AIM OF THE EXERCISE: Since the pictures are not wanted, copy only the text of every record exactly.
:: EXCERPTED DATA ::
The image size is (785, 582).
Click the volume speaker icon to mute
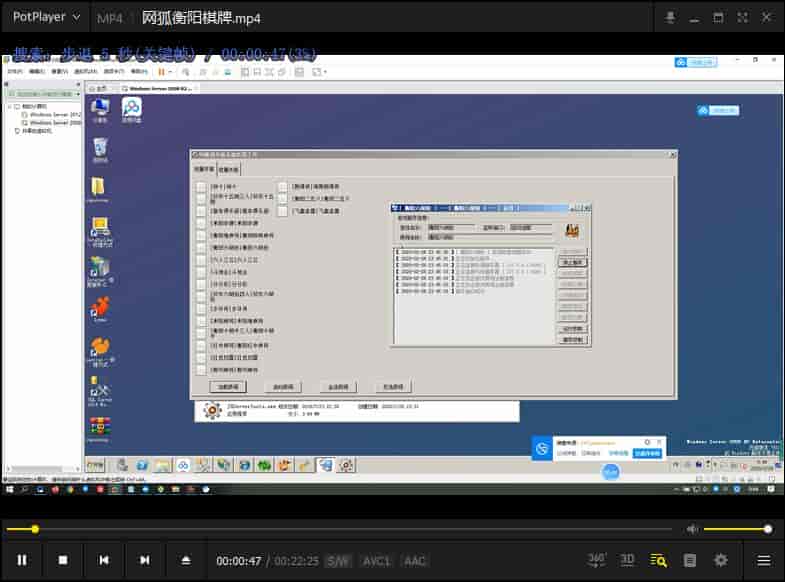pos(692,529)
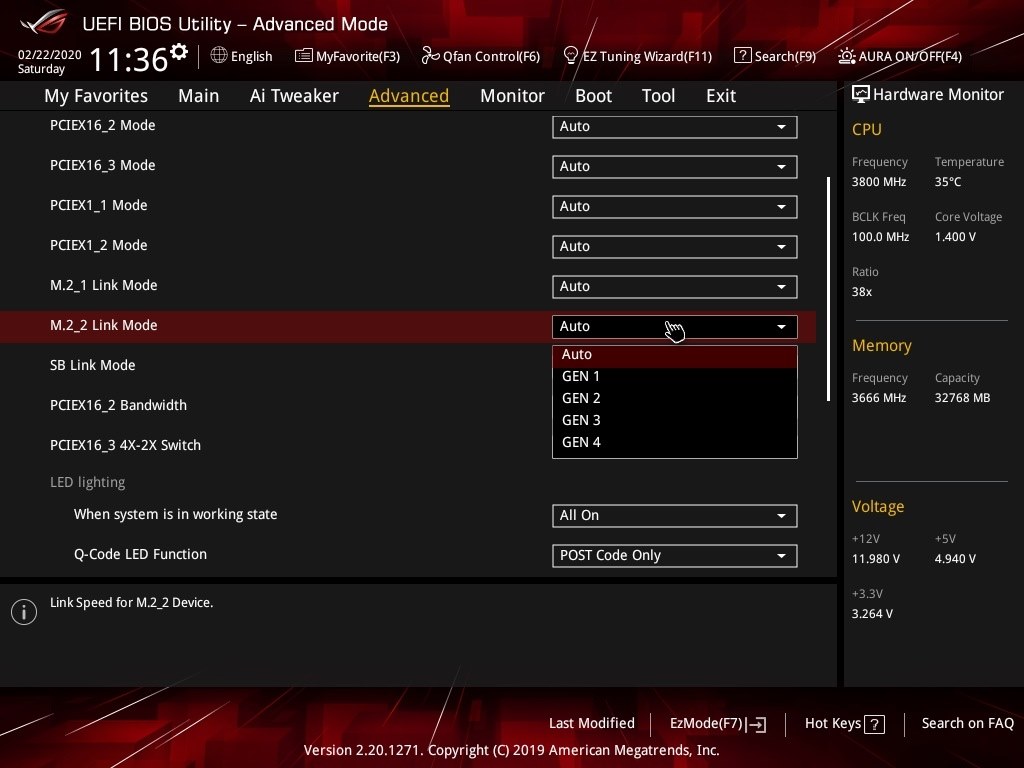This screenshot has height=768, width=1024.
Task: Open Qfan Control
Action: pos(480,56)
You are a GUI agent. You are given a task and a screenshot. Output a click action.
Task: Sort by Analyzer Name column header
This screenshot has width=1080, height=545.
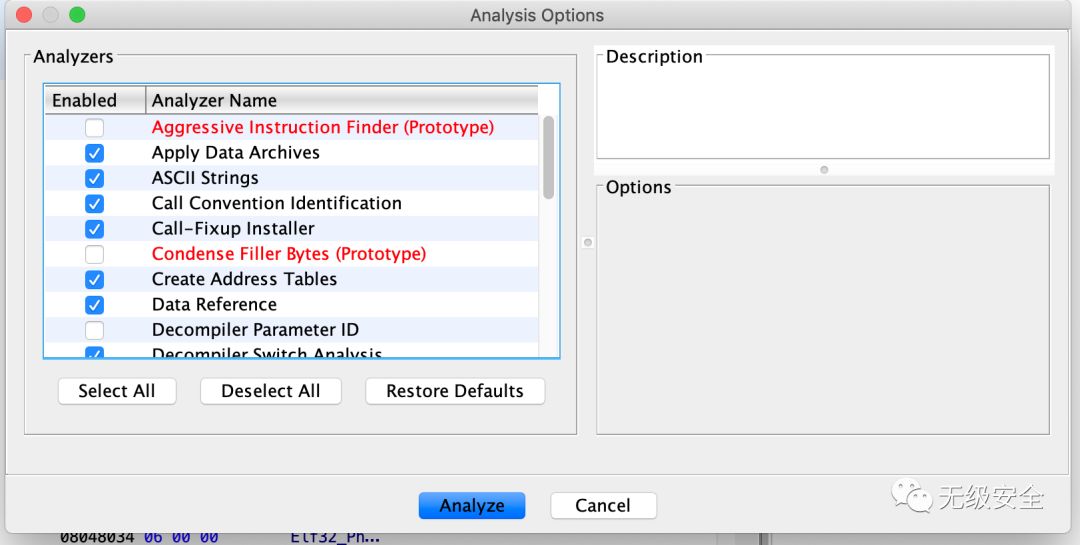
:::
EXERCISE RESULT:
The image size is (785, 582).
Click the volume speaker icon to mute
pos(692,529)
This screenshot has height=768, width=1024.
Task: Open Qfan Control
Action: pos(480,56)
You are a GUI agent. You are given a task and a screenshot. Output a click action.
Task: Sort by Analyzer Name column header
This screenshot has width=1080, height=545.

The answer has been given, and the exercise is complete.